The problem: Restate the entries below word for word, omitting nothing.

Records provided:
════════════════════
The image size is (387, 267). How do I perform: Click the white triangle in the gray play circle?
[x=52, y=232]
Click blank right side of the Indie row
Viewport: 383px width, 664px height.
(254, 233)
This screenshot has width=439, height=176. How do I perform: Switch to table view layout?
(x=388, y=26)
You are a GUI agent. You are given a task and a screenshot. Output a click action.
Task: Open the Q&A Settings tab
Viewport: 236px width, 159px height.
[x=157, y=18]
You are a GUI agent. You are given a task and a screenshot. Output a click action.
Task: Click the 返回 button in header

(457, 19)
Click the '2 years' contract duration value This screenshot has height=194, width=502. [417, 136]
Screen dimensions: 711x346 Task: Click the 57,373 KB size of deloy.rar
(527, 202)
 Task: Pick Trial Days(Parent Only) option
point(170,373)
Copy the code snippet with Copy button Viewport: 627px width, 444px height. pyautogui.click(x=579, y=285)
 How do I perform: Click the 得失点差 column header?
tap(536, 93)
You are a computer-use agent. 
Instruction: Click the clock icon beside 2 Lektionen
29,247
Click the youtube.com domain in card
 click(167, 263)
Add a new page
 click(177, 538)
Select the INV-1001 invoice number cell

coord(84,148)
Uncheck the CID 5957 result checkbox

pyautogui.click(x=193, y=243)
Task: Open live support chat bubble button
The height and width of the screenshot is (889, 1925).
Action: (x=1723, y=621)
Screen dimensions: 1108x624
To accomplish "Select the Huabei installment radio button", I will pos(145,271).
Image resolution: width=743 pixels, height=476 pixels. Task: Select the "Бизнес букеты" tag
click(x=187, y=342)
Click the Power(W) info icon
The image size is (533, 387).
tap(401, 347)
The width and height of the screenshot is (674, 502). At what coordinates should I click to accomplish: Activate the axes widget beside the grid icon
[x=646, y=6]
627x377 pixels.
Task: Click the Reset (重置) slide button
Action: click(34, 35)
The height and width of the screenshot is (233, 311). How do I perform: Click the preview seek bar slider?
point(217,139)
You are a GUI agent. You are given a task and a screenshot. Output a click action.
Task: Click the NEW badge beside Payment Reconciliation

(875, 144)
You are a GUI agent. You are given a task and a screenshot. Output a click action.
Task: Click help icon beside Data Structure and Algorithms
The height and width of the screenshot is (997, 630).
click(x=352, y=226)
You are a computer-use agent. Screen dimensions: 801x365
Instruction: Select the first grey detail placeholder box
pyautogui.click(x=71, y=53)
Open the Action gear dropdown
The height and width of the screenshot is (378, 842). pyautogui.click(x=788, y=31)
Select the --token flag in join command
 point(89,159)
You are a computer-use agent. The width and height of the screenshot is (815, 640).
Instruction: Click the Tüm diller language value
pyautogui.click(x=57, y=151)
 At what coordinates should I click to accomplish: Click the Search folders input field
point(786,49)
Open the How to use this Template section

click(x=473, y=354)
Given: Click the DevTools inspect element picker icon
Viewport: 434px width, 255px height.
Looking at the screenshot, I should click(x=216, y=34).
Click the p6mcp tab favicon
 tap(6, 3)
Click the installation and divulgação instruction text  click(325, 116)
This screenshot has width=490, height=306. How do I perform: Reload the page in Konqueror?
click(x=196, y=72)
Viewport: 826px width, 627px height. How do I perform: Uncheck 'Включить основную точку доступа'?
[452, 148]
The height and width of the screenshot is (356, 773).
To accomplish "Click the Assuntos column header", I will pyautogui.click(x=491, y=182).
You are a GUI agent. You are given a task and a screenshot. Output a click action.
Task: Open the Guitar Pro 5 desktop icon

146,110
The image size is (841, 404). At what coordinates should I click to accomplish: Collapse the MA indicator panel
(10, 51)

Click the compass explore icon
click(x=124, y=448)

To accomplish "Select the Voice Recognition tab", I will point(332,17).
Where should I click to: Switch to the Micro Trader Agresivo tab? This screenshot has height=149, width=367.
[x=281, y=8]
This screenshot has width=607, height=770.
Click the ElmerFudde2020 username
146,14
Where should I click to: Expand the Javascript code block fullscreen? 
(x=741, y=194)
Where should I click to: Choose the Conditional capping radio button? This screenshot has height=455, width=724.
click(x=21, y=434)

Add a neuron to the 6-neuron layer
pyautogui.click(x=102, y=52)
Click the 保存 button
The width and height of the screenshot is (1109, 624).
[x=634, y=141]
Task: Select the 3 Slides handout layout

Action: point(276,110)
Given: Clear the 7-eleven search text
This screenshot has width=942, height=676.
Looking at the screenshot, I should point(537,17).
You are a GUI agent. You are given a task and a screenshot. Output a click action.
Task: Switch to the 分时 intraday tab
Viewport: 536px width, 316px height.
════════════════════
Answer for this exercise:
The image size is (387, 267). How do I perform: Click the white triangle in the gray play circle?
[x=52, y=232]
Click blank right side of the Indie row
Viewport: 383px width, 664px height.
(254, 233)
This screenshot has width=439, height=176. How do I perform: Switch to table view layout?
(x=388, y=26)
You are a GUI agent. You are given a task and a screenshot. Output a click action.
Task: Open the Q&A Settings tab
Viewport: 236px width, 159px height.
[x=157, y=18]
You are a GUI agent. You are given a task and a screenshot. Output a click action.
Task: Click the 返回 button in header

(457, 19)
Click the '2 years' contract duration value This screenshot has height=194, width=502. [417, 136]
Screen dimensions: 711x346 Task: Click the 57,373 KB size of deloy.rar
(527, 202)
 Task: Pick Trial Days(Parent Only) option
point(170,373)
Copy the code snippet with Copy button Viewport: 627px width, 444px height. pyautogui.click(x=579, y=285)
 How do I perform: Click the 得失点差 column header?
tap(536, 93)
You are a computer-use agent. 
Instruction: Click the clock icon beside 2 Lektionen
29,247
Click the youtube.com domain in card
 click(167, 263)
Add a new page
 click(177, 538)
Select the INV-1001 invoice number cell

coord(84,148)
Uncheck the CID 5957 result checkbox

pyautogui.click(x=193, y=243)
Task: Open live support chat bubble button
The height and width of the screenshot is (889, 1925).
Action: (x=1723, y=621)
Screen dimensions: 1108x624
To accomplish "Select the Huabei installment radio button", I will pos(145,271).
Image resolution: width=743 pixels, height=476 pixels. Task: Select the "Бизнес букеты" tag
click(x=187, y=342)
Click the Power(W) info icon
The image size is (533, 387).
tap(401, 347)
The width and height of the screenshot is (674, 502). At what coordinates should I click to accomplish: Activate the axes widget beside the grid icon
[x=646, y=6]
627x377 pixels.
Task: Click the Reset (重置) slide button
Action: click(34, 35)
The height and width of the screenshot is (233, 311). How do I perform: Click the preview seek bar slider?
point(217,139)
You are a GUI agent. You are given a task and a screenshot. Output a click action.
Task: Click the NEW badge beside Payment Reconciliation

(875, 144)
You are a GUI agent. You are given a task and a screenshot. Output a click action.
Task: Click help icon beside Data Structure and Algorithms
The height and width of the screenshot is (997, 630).
click(x=352, y=226)
You are a computer-use agent. Screen dimensions: 801x365
Instruction: Select the first grey detail placeholder box
pyautogui.click(x=71, y=53)
Open the Action gear dropdown
The height and width of the screenshot is (378, 842). pyautogui.click(x=788, y=31)
Select the --token flag in join command
 point(89,159)
You are a computer-use agent. The width and height of the screenshot is (815, 640).
Instruction: Click the Tüm diller language value
pyautogui.click(x=57, y=151)
 At what coordinates should I click to accomplish: Click the Search folders input field
point(786,49)
Open the How to use this Template section

click(x=473, y=354)
Given: Click the DevTools inspect element picker icon
Viewport: 434px width, 255px height.
Looking at the screenshot, I should click(x=216, y=34).
Click the p6mcp tab favicon
 tap(6, 3)
Click the installation and divulgação instruction text  click(325, 116)
This screenshot has width=490, height=306. How do I perform: Reload the page in Konqueror?
click(x=196, y=72)
Viewport: 826px width, 627px height. How do I perform: Uncheck 'Включить основную точку доступа'?
[452, 148]
The height and width of the screenshot is (356, 773).
To accomplish "Click the Assuntos column header", I will pyautogui.click(x=491, y=182).
You are a GUI agent. You are given a task and a screenshot. Output a click action.
Task: Open the Guitar Pro 5 desktop icon

146,110
The image size is (841, 404). At what coordinates should I click to accomplish: Collapse the MA indicator panel
(10, 51)

Click the compass explore icon
click(x=124, y=448)

To accomplish "Select the Voice Recognition tab", I will point(332,17).
Where should I click to: Switch to the Micro Trader Agresivo tab? This screenshot has height=149, width=367.
[x=281, y=8]
This screenshot has width=607, height=770.
Click the ElmerFudde2020 username
146,14
Where should I click to: Expand the Javascript code block fullscreen? 
(x=741, y=194)
Where should I click to: Choose the Conditional capping radio button? This screenshot has height=455, width=724.
click(x=21, y=434)

Add a neuron to the 6-neuron layer
pyautogui.click(x=102, y=52)
Click the 保存 button
The width and height of the screenshot is (1109, 624).
[x=634, y=141]
Task: Select the 3 Slides handout layout

Action: point(276,110)
Given: Clear the 7-eleven search text
This screenshot has width=942, height=676.
Looking at the screenshot, I should point(537,17).
You are a GUI agent. You are given a task and a screenshot. Output a click action.
Task: Switch to the 分时 intraday tab
Viewport: 536px width, 316px height.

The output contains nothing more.